Hello, I have noticed that there is a significant difference between the Copy_Number_(Absolute) data in the Custom Downloads interface and the OmicsAbsoluteCNGene data in the All Data interface, both in terms of the number of genes and the number of cell lines. I would like to know more details about the Copy_Number_(Absolute) information currently available in the Custom Downloads interface. Which file in the All Data interface does it correspond to?

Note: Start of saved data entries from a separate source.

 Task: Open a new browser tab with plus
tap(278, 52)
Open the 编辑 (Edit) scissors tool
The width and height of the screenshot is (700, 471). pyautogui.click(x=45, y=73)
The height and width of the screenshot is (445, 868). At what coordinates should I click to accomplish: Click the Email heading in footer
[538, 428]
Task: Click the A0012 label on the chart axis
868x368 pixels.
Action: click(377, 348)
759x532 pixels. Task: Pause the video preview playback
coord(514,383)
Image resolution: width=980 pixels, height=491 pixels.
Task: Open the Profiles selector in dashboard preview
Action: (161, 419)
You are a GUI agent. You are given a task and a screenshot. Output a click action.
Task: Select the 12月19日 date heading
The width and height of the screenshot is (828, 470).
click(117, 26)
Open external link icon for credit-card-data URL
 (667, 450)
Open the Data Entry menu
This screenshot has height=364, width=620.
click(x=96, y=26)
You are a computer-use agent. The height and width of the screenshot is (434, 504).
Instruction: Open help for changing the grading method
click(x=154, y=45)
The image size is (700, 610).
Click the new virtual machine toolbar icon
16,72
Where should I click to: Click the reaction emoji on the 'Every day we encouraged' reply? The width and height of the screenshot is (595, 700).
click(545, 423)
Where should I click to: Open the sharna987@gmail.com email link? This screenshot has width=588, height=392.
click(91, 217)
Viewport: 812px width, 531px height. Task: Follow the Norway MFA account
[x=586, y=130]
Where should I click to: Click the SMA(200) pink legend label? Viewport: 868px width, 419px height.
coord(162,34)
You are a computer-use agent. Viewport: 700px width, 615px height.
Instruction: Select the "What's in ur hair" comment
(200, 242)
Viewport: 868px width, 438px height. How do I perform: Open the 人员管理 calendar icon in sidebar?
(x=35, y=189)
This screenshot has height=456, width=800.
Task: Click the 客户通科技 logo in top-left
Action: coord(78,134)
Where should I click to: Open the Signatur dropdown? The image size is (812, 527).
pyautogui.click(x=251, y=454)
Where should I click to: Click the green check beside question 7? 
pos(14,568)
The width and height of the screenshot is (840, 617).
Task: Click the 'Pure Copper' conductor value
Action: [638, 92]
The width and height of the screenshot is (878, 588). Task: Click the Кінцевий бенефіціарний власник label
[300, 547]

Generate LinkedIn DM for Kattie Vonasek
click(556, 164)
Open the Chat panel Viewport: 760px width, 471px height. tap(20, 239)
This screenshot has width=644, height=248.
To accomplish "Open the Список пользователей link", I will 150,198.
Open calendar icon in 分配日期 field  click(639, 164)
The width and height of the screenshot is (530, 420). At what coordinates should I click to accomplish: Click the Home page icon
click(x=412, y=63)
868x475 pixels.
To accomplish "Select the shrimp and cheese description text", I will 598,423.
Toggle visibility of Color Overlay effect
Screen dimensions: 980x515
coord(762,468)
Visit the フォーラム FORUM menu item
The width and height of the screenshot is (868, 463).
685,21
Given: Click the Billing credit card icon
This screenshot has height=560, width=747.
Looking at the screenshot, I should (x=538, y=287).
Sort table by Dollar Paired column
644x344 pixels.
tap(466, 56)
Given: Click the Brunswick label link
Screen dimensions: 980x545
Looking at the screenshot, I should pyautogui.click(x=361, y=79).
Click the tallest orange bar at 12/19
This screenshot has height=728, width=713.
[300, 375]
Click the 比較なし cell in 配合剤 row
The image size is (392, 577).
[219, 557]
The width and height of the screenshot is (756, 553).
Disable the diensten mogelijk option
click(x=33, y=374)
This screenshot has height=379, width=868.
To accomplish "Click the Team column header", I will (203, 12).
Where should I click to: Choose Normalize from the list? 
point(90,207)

It’s worth noting that there two separate areas where you can download data from: The “All Data” section of Downloads has files as they were originally released to the public:
Those files which had data about a large number of models and had measurements that we thought would be useful for users of the portal, had those files imported into the portal’s database. Now, the portal’s database has had some lines dropped when we discovered they were untrustworthy and things like gene identifiers have changed over time. Only data about entities that are known to the portal is loaded, which means some samples may be omitted from the original historical files.
The “Custom Downloads” interface is exporting data from the portal’s database, and so will not contain any data that could not be loaded into the portal’s database.
Also, Data Explorer fetches all of it’s data from the portal’s database as well, so the easiest way to find the connection between a dataset and the files it came from is to look in data explorer:
If you select a dataset there, and click “details” next to “Data Version” it will give you a popup with the file info:
You can download the source file directly from here by clicking on the download link, or you can copy and paste the filename into the search bar at the top of the page to be taken to the dataset that this was contained within.
In this case, the file was one of the files released with the CCLE 2019 paper.
The OmicsAbsoluteCNGene file is from our latest pipeline which is generated each release, and uses “PureCN” as opposed to “Absolute” as the method for determining absolute copy number.